__What this task involves__:
Say how many lines below hold the word "agent"; give the number by itself.

============================================================

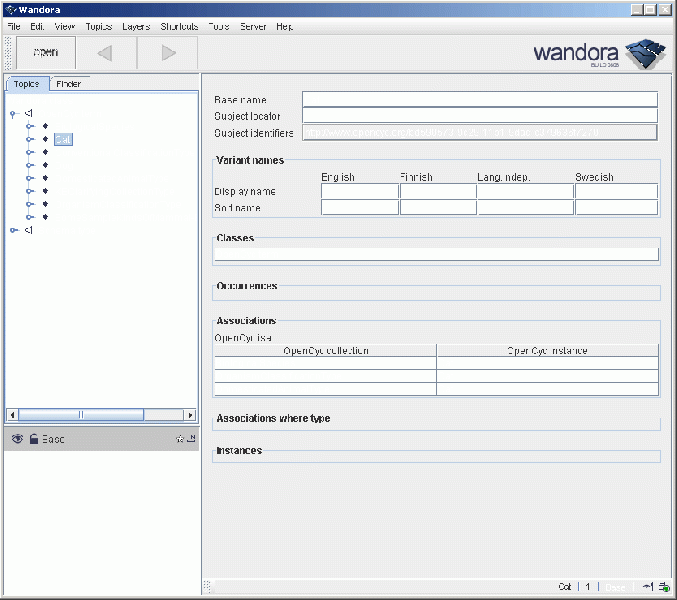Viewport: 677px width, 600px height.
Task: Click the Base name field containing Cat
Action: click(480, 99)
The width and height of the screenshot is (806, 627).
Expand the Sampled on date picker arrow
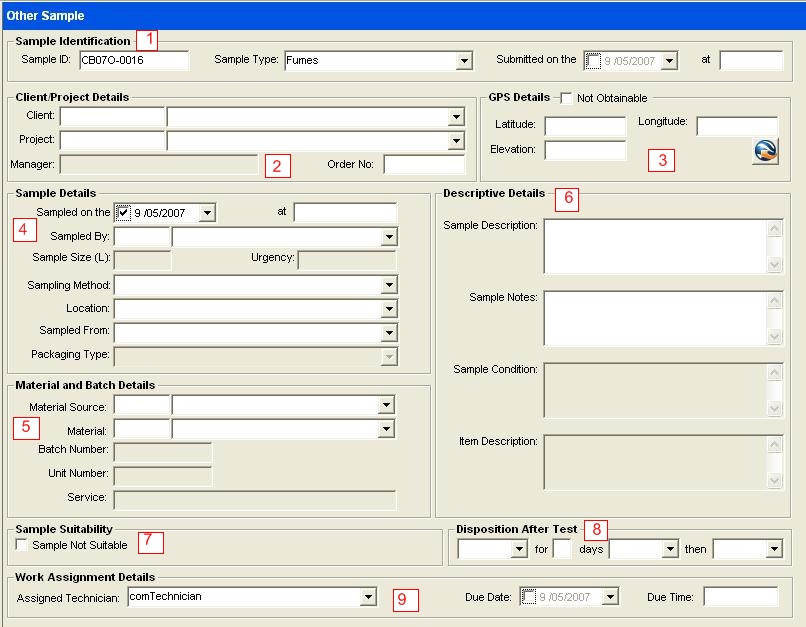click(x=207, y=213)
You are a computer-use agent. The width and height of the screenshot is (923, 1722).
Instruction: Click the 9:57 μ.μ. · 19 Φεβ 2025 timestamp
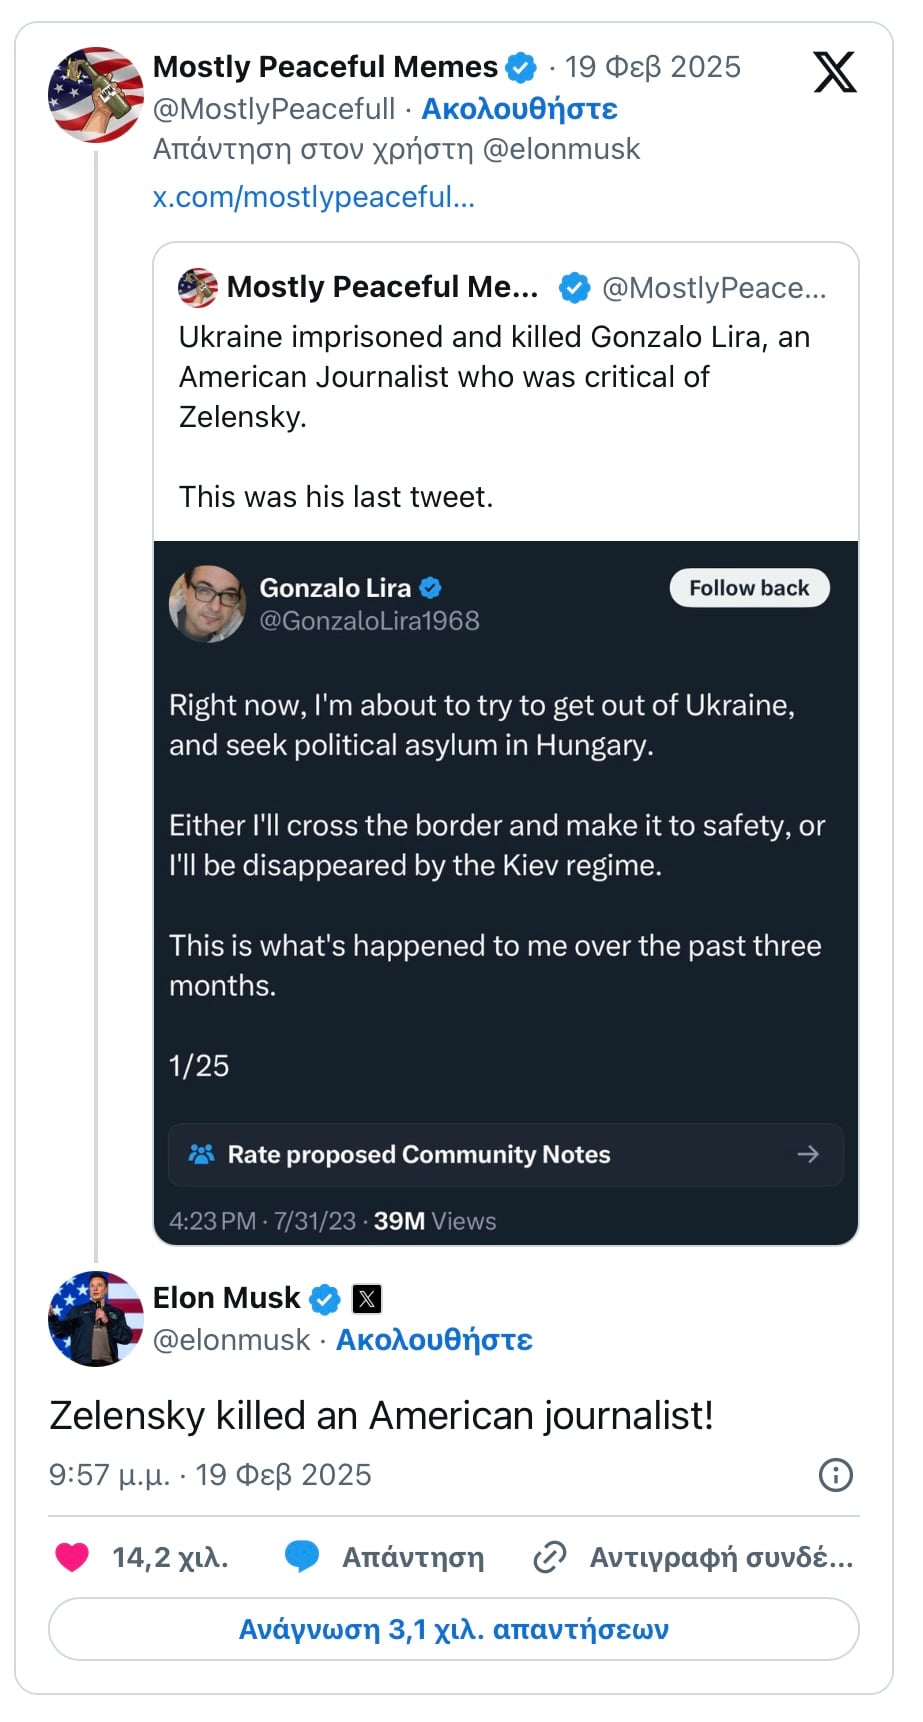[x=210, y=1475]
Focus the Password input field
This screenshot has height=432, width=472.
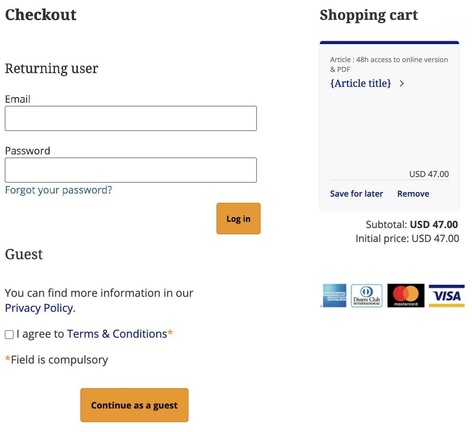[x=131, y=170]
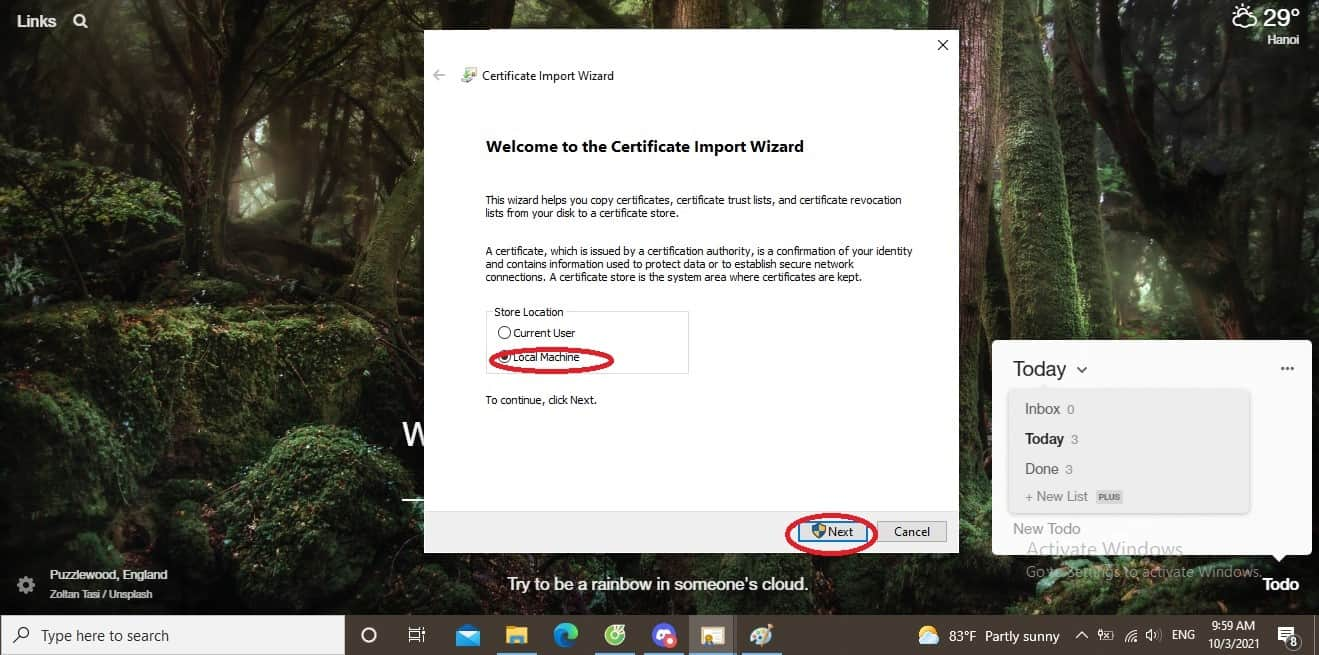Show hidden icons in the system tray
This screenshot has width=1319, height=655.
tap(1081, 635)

============================================================

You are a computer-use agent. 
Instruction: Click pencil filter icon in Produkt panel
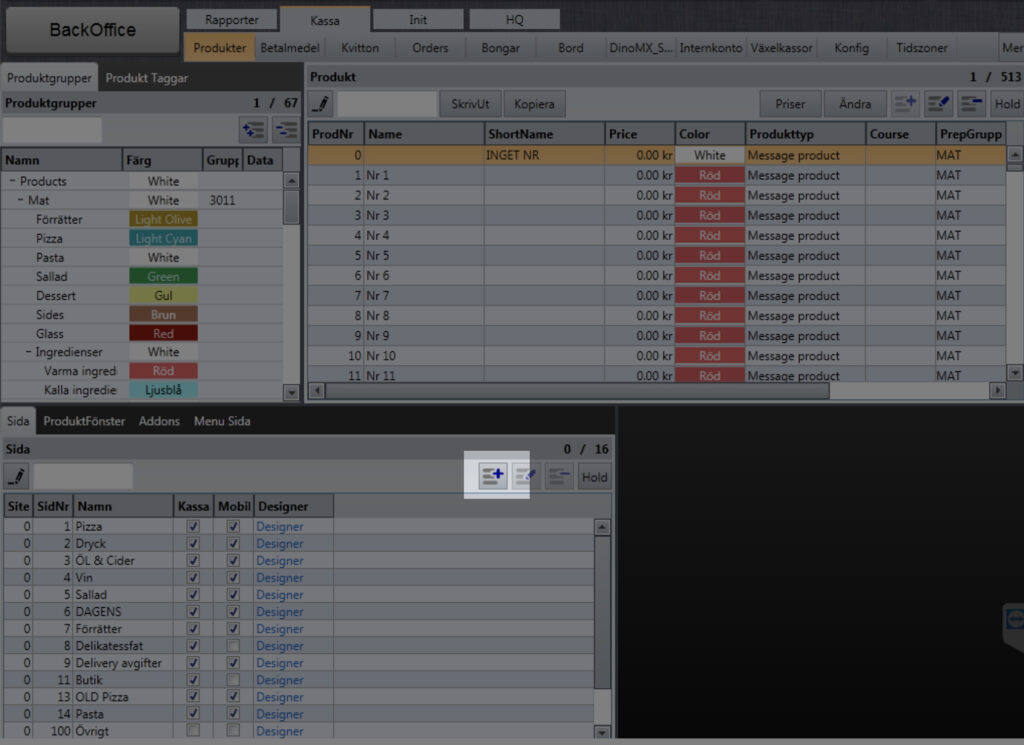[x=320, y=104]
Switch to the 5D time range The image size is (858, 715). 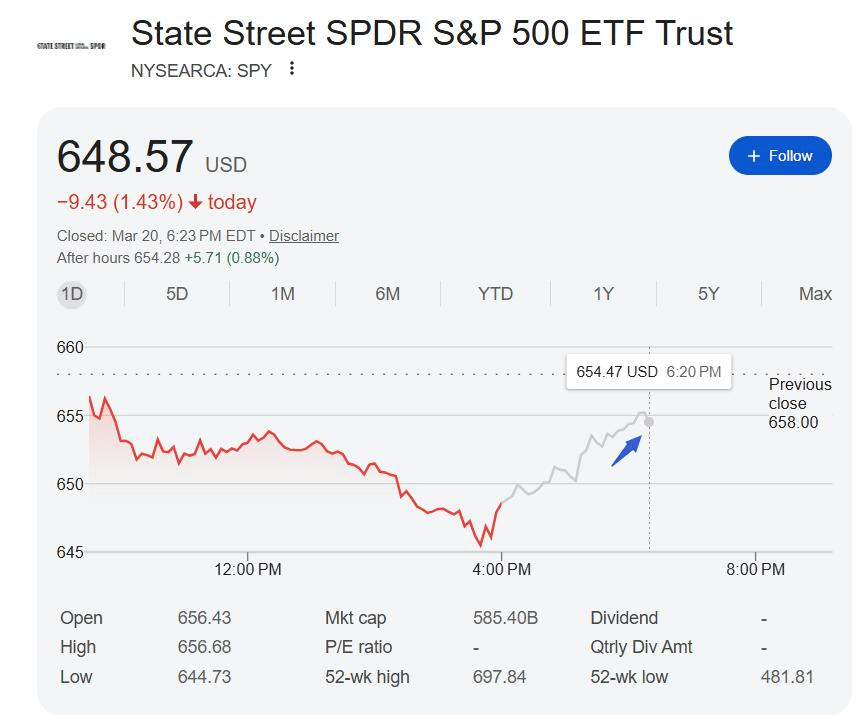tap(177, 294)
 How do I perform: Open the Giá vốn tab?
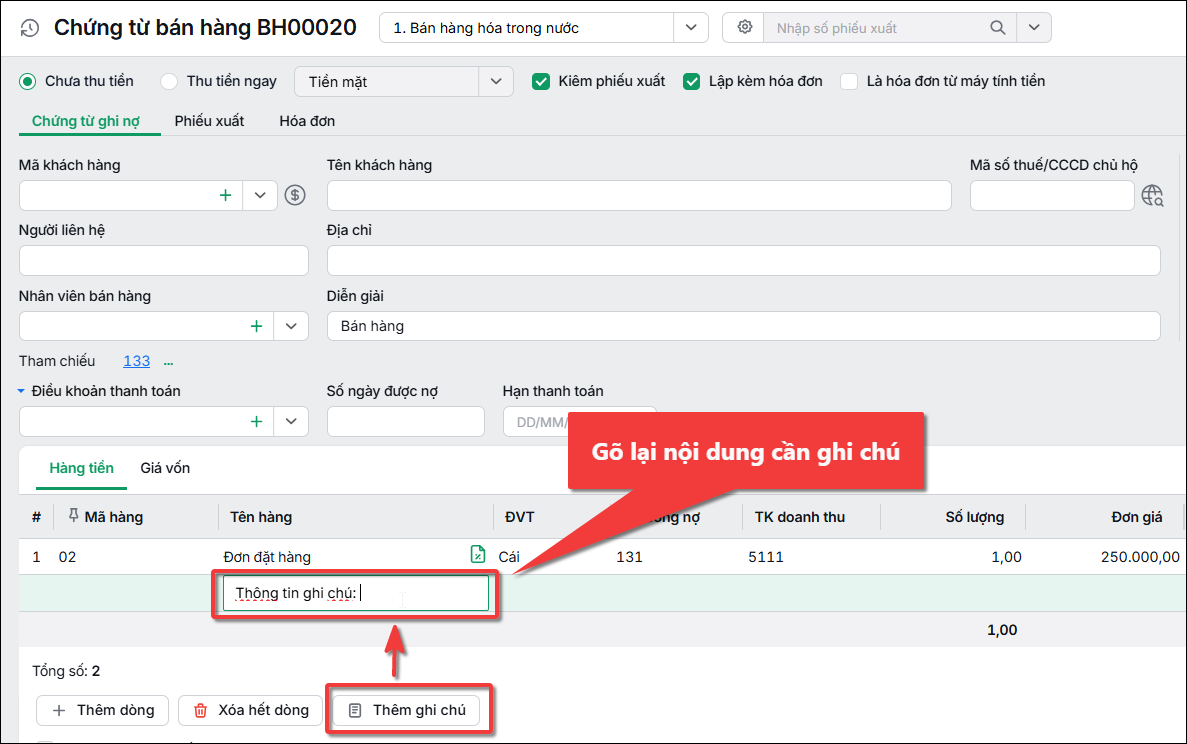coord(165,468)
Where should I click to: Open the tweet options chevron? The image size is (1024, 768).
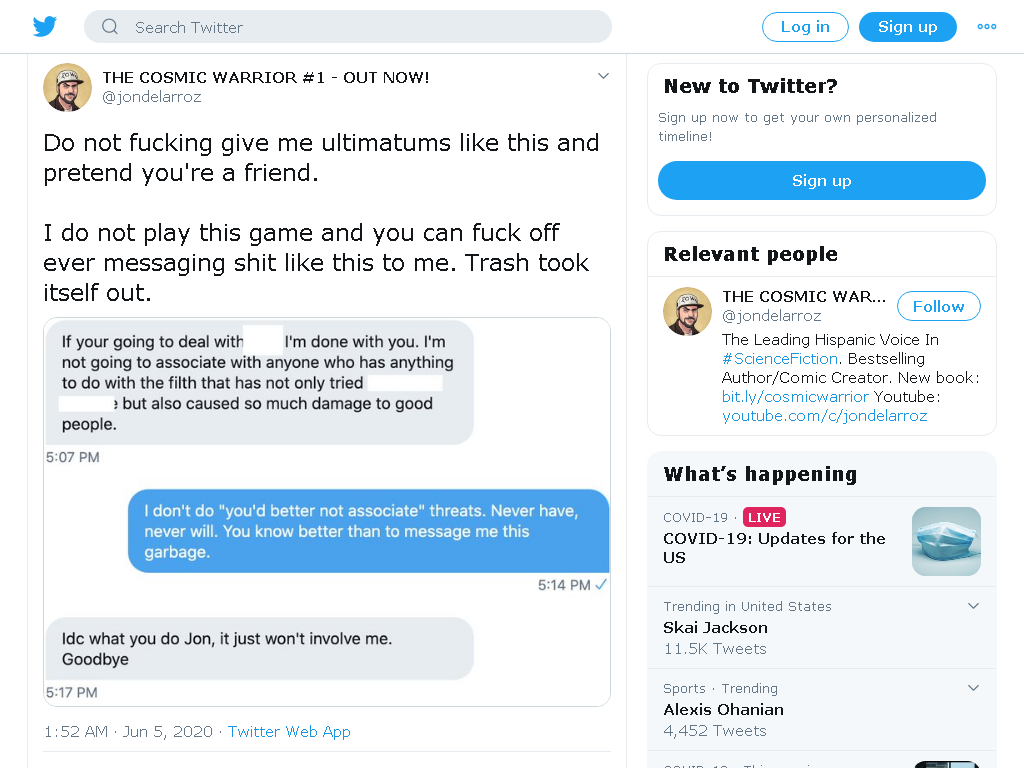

============================================================

__Answer box__:
2